Con quel sinistro conquistò il mondo. Inter-Roma, gennaio 1961: gol che definì il più bello della carriera, ne scarta quattro e supera Cudicini. Eppoi ricordi: «L'avversario più difficile Sogliano: pensava solo a non farti giocare; il gol più importante: coppa Intercontinentale 1964 a Madrid contro l'Indipendiente, la palla è viscida, l'aggancio di collo esterno sinistro, e tiro a mezzo volo». L'invenzione più bella? «Ovvio, la foglia morta». La perfezionò pensando al biliardo: un colpo leggero, secco con l'interno del sinistro.

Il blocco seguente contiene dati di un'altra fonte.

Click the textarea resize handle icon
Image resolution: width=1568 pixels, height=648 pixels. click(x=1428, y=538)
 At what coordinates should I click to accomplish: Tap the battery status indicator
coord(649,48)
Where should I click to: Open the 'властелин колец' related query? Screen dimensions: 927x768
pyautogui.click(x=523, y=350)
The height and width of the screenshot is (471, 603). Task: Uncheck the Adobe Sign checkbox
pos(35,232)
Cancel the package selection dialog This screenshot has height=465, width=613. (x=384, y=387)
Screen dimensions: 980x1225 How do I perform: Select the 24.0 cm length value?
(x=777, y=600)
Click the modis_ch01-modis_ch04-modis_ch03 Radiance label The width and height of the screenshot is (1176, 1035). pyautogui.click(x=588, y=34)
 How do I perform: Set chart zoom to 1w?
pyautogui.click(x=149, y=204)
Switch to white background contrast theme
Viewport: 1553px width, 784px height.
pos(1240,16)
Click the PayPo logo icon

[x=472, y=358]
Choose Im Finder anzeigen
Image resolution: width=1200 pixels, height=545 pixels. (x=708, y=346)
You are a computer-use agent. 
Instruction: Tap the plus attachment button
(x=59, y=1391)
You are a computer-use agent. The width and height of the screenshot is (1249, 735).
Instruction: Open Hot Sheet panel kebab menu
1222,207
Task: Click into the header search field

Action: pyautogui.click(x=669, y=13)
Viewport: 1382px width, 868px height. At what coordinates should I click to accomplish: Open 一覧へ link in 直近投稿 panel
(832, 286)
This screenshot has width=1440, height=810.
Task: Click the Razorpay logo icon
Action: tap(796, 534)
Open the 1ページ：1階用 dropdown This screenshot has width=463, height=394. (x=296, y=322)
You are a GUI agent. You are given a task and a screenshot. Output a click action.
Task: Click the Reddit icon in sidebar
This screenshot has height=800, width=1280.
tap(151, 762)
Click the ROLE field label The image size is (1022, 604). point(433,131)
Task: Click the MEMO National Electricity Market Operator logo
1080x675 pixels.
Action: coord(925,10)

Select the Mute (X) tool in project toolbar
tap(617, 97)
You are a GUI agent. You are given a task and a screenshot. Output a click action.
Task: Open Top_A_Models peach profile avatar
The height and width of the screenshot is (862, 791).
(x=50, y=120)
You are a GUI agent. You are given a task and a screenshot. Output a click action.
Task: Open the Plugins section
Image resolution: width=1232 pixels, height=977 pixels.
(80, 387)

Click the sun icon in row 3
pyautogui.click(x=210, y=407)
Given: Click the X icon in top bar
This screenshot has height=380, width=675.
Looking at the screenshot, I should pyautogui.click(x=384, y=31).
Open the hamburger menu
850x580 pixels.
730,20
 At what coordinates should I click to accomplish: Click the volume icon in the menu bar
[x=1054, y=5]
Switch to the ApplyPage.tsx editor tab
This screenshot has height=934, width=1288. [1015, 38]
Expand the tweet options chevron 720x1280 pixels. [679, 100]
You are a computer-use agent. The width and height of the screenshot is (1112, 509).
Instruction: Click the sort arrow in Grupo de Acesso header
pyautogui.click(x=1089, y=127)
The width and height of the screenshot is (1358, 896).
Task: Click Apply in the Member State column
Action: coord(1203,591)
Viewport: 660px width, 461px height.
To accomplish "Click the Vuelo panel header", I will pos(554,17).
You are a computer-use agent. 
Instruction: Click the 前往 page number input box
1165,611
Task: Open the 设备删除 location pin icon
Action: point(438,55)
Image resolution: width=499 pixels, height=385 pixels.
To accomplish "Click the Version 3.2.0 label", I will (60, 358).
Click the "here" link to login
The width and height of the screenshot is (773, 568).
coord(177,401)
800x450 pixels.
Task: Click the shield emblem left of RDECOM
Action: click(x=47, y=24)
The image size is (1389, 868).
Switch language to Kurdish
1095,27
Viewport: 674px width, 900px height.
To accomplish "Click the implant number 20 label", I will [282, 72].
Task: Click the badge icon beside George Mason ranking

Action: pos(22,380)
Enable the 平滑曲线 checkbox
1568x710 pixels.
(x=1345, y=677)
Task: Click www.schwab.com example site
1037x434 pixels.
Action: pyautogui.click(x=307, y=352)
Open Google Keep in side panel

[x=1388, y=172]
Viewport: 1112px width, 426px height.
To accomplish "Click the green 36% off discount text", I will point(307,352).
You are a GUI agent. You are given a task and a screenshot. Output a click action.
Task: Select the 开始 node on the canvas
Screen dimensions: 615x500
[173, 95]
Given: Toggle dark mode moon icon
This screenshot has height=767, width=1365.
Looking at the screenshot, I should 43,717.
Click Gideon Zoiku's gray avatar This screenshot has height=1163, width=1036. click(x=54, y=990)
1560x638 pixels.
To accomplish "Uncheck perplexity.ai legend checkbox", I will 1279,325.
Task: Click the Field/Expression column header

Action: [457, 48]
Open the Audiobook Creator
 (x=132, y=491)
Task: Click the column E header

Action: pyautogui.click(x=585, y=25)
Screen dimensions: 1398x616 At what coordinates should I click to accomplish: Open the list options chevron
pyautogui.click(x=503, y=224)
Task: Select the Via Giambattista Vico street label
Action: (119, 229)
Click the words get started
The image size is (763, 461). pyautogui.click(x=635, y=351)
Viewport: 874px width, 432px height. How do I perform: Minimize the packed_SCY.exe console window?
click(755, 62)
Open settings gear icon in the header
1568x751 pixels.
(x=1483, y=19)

Agnelli si provò ad acquistarlo, Sivori lo voleva al suo fianco. Respinto. «È stato l'unico calciatore - racconta Moratti - che Pelè avrebbe chiesto per il Brasile». La carriera finì malamente al Genoa, rattristata da gravi infortuni. La vita lo ha ricompensato con la stima e l'amore della gente. Corso era bravo con i giovani anche da tecnico. La vocina sottile non urlava, ma raccontava e spiegava: che fosse allo stadio, sul campo o in tv.

Come una foglia che vola leggera, ma non ti fa sentir l'autunno.